Je crois au contraire qu’on doit se fonder sur le réel pour dire aux Québécois qu’ils ont bâti ici une des dix ou quinze sociétés les plus équilibrées au monde (et pas, comme me le fait dire Pierre, « la plus formidable société qui soit ». Non, Pierre. Seulement une des plus formidables).

Je crois donc qu’ayant accompli beaucoup, les Québécois ont en eux la capacité de relever des défis importants qui se présentent à eux, comme aux autres sociétés. Je crois, évidemment, qu’il faut prendre les moyens de réorganiser de cent façons notre société pour créer davantage de richesse et j’ai consacré tout un ouvrage à ce sujet.

Voici comment l’économiste Pierre Fortin et moi concluons notre article conjoint, publié dans le numéro courant de L’actualité et disponible en ligne ici:

Si on veut savoir quelle société livre le mieux la marchandise – la qualité de vie – pour l’immense majorité de sa population, force est de constater que le Québec est largement gagnant sur les États-Unis.

Ces constats ne doivent pas que nous réjouir.
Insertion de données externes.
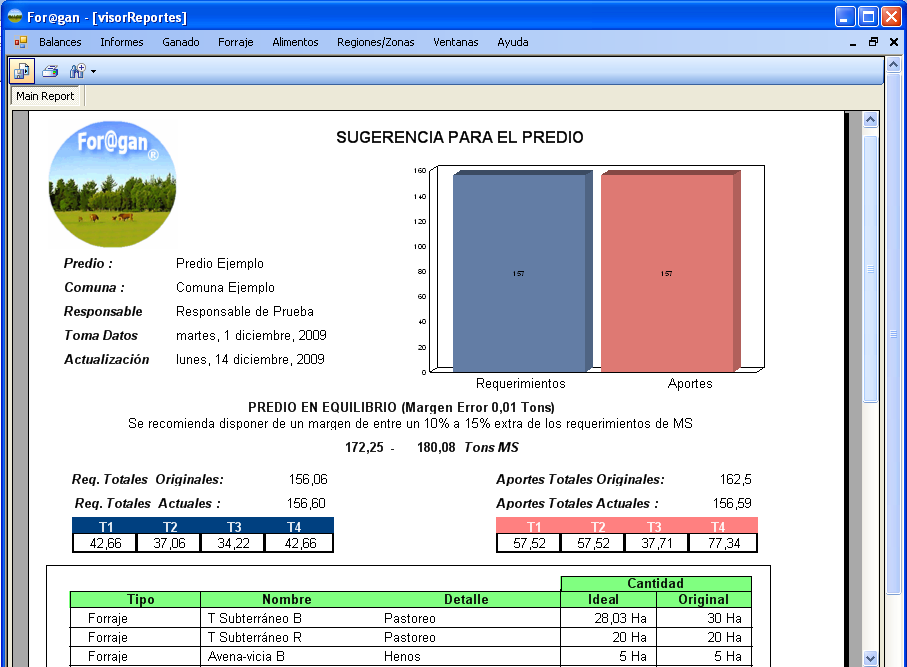The image size is (907, 667).
Task: Click the blue Requerimientos chart bar
Action: 518,273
Ils doivent nous motiver.

La clé de la réussite de la société québécoise, à l’avenir, est sa capacité à maintenir ses choix sociaux et son respect de l’environnement tout en relevant ses défis, notamment du vieillissement et de l’endettement.  Les Américains, mais plus encore les Français, les Néerlandais et d’autres Européens, montrent qu’il est possible de produire davantage de richesse par heure travaillée sans augmenter les cadences ou s’épuiser en heures supplémentaires, sans tricher avec l’environnement et sans gaver les super-riches.
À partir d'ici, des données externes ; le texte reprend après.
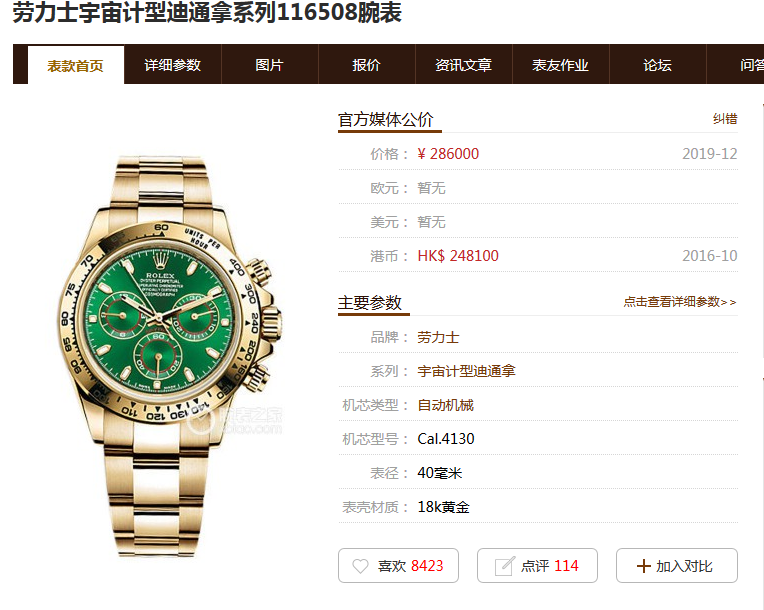The width and height of the screenshot is (764, 610).
Task: Switch to the 详细参数 tab
Action: point(172,65)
Déjà, les Québécois sont plus productifs que les Ontariens et, depuis deux ans, ont dépassé le rythme de croissance annuelle de 1,5% de leur productivité nécessaire pour réussir. Avec un réel investissement dans les têtes – par l’éducation, la formation continue en entreprise, un grand chantier pour faire reculer le décrochage  et l’analphabétisme – et dans l’innovation dans les entreprises grandes et petites, il est possible de maintenir et de rehausser ce rythme porteur d’avenir.

Marier la solidarité québécoise avec la productivité des meilleurs occidentaux feraient de nous, pour vrai, un modèle québécois !

Note en petits caractères :

Les billets « Temps durs pour les détracteurs du modèle québécois » ne prétendent pas que tout est parfait au Québec, tant s’en faut. L’auteur a d’ailleurs proposé, dans ses ouvrages et sur ce blogue, des réformes nombreuses et importantes visant à surmonter plusieurs des importants défis auxquels le Québec est confronté. Cependant, la série permet de percer quelques trous dans le discours ambiant qui tend à noircir la situation globale du Québec qui, pourtant, affiche d’assez bons résultats comparativement aux autres sociétés semblables.